The request –
Reproduce these rows word for word, leaving out the pictures.
══════════
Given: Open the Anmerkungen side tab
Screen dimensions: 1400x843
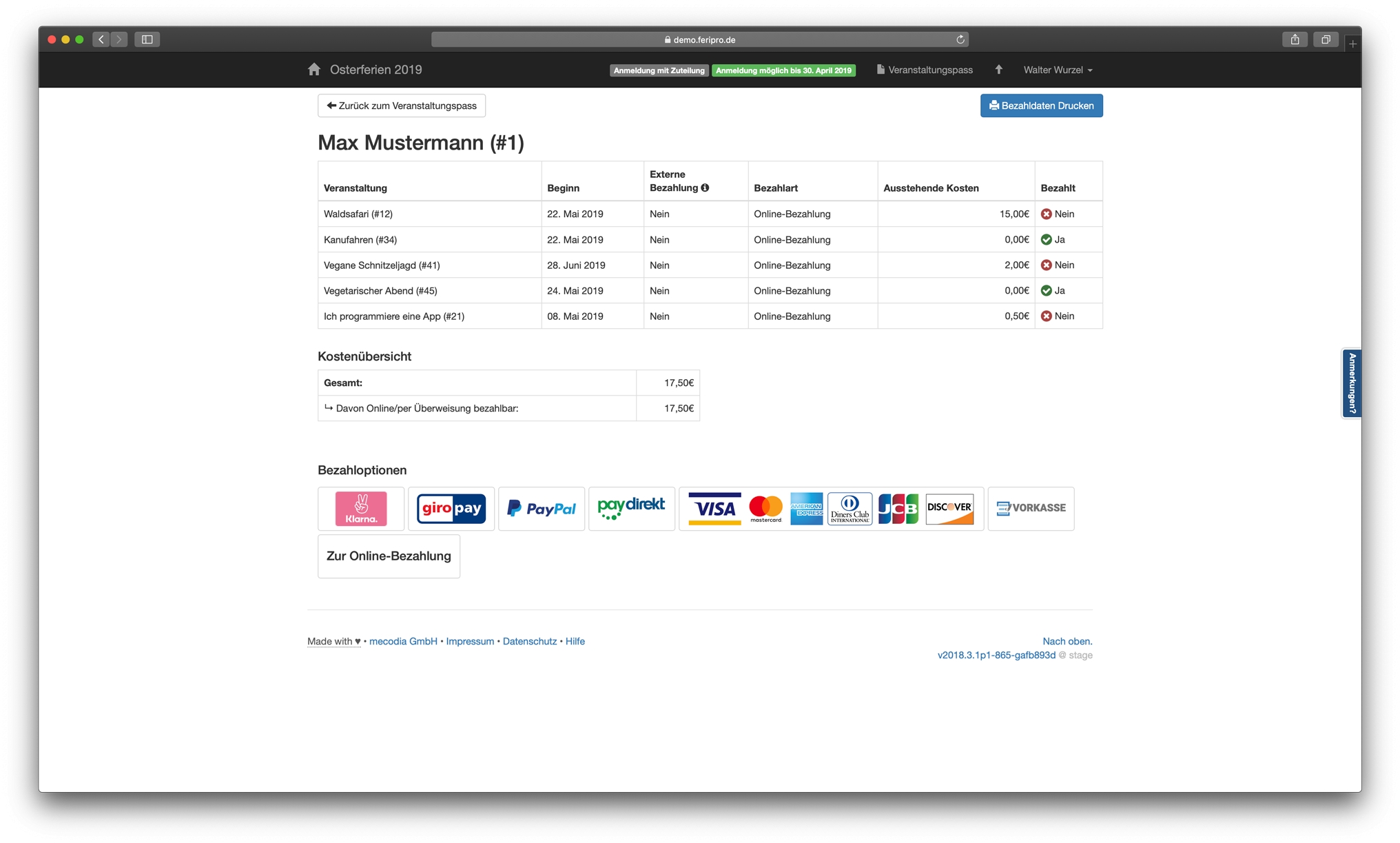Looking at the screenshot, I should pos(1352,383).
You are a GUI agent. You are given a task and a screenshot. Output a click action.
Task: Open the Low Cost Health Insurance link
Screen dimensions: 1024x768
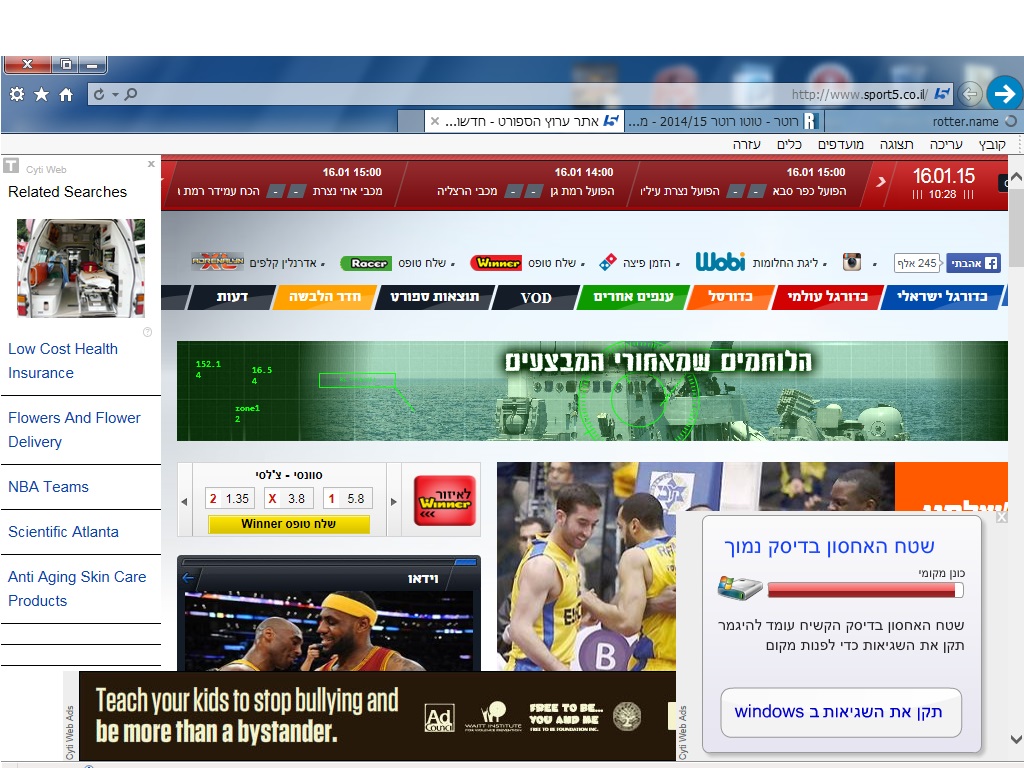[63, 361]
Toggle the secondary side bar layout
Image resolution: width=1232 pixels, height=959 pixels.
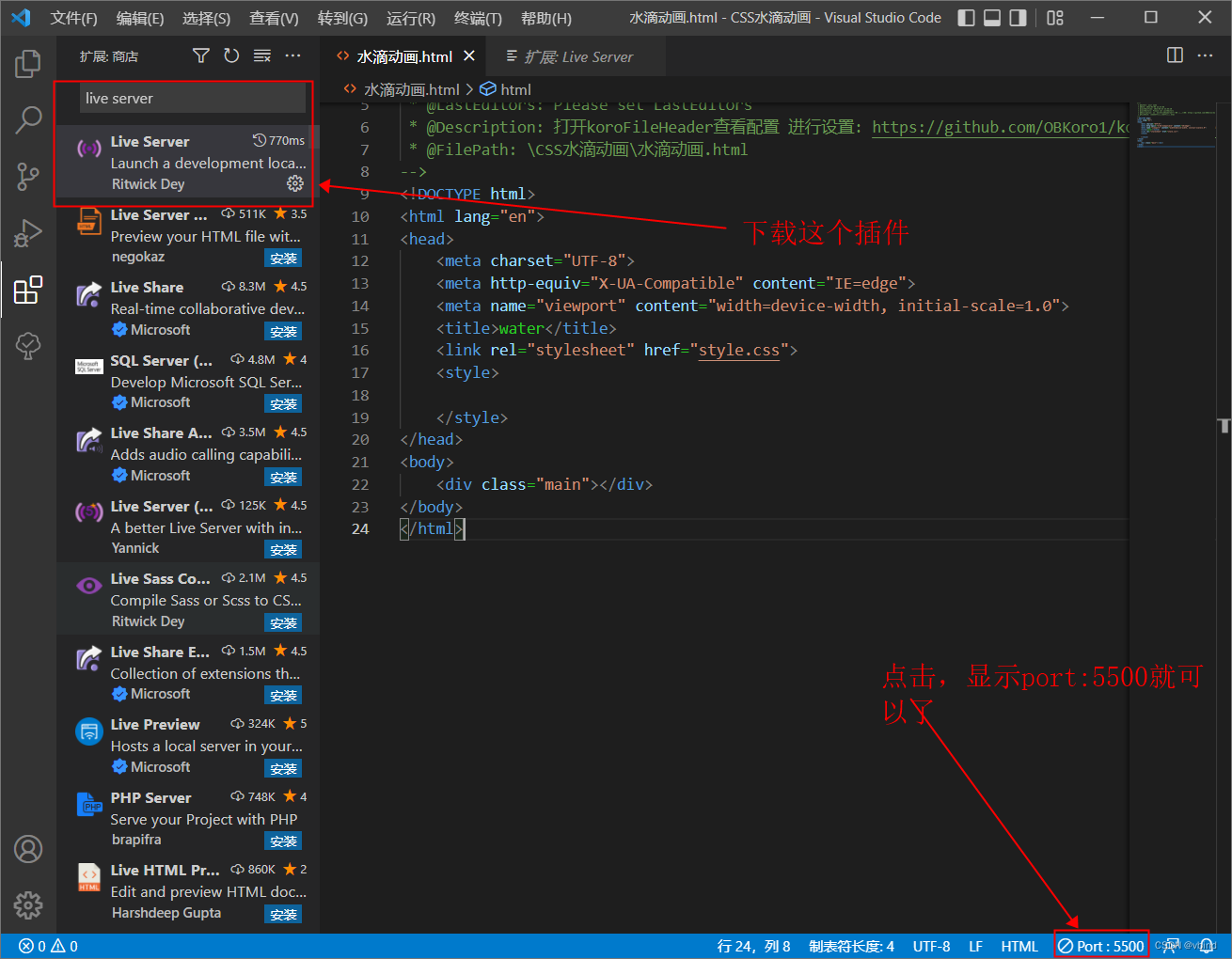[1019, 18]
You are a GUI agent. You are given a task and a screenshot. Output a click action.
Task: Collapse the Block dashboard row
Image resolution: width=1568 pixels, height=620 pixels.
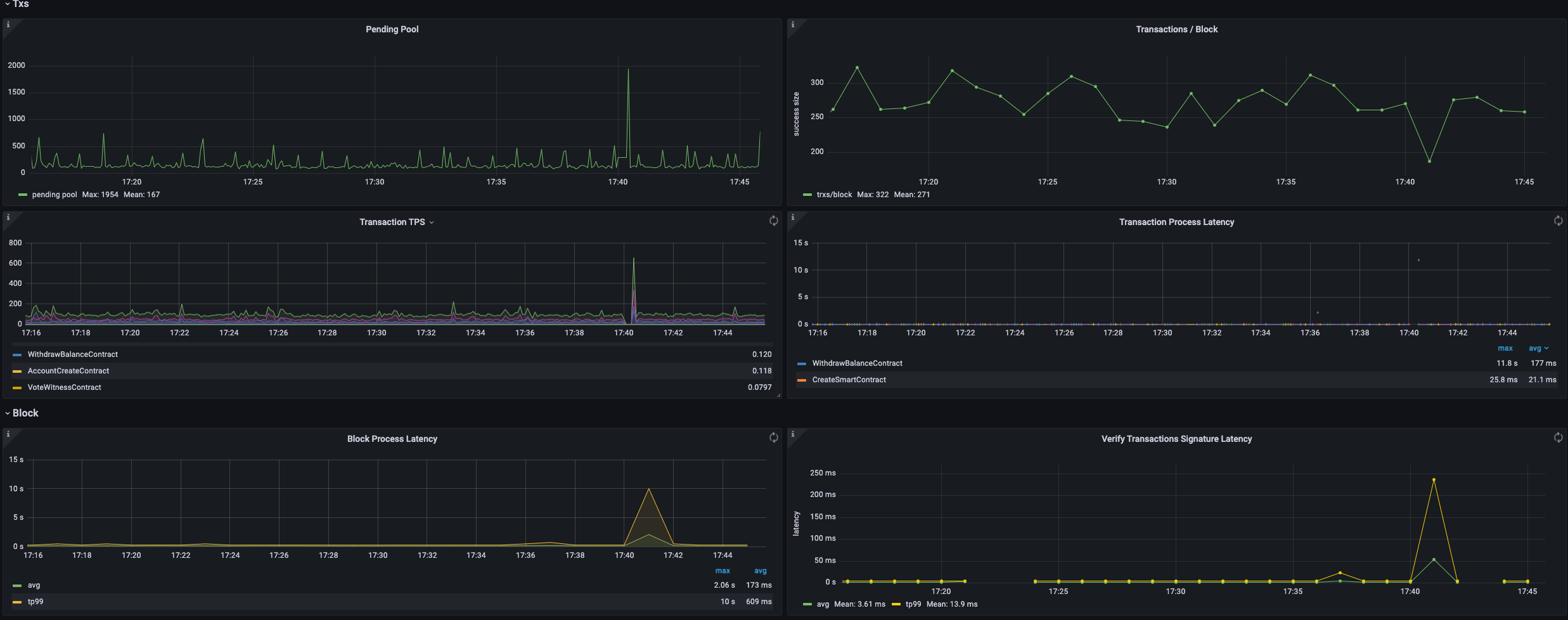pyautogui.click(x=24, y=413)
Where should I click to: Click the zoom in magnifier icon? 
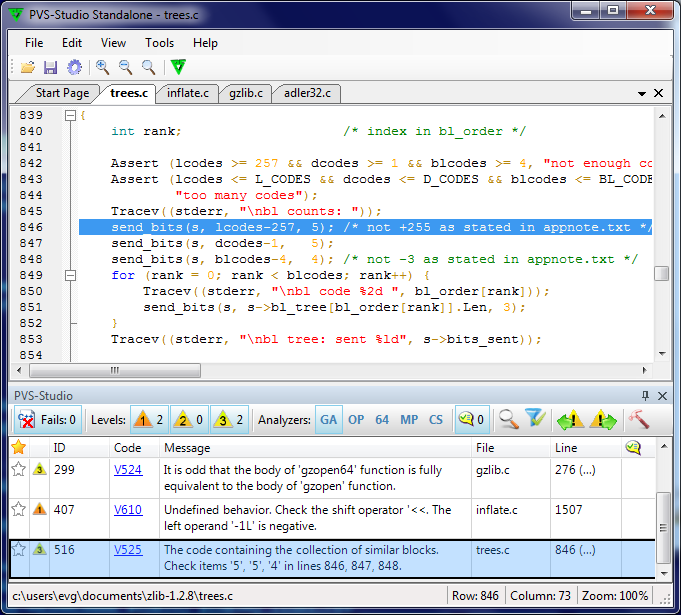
══════════
Written response –
Given: Open the Anmerkungen side tab
Screen dimensions: 1400x843
Looking at the screenshot, I should pos(1352,383).
You are a GUI agent. You are given a task and a screenshot. Output a click action.
Task: Open the Low Cost Health Insurance link
Screen dimensions: 1024x768
[63, 361]
Toggle the secondary side bar layout
Image resolution: width=1232 pixels, height=959 pixels.
[1019, 18]
You are a GUI agent. You are given a task and a screenshot. Output a click action.
Task: Collapse the Block dashboard row
Image resolution: width=1568 pixels, height=620 pixels.
pyautogui.click(x=24, y=413)
Where should I click to: Click the zoom in magnifier icon? 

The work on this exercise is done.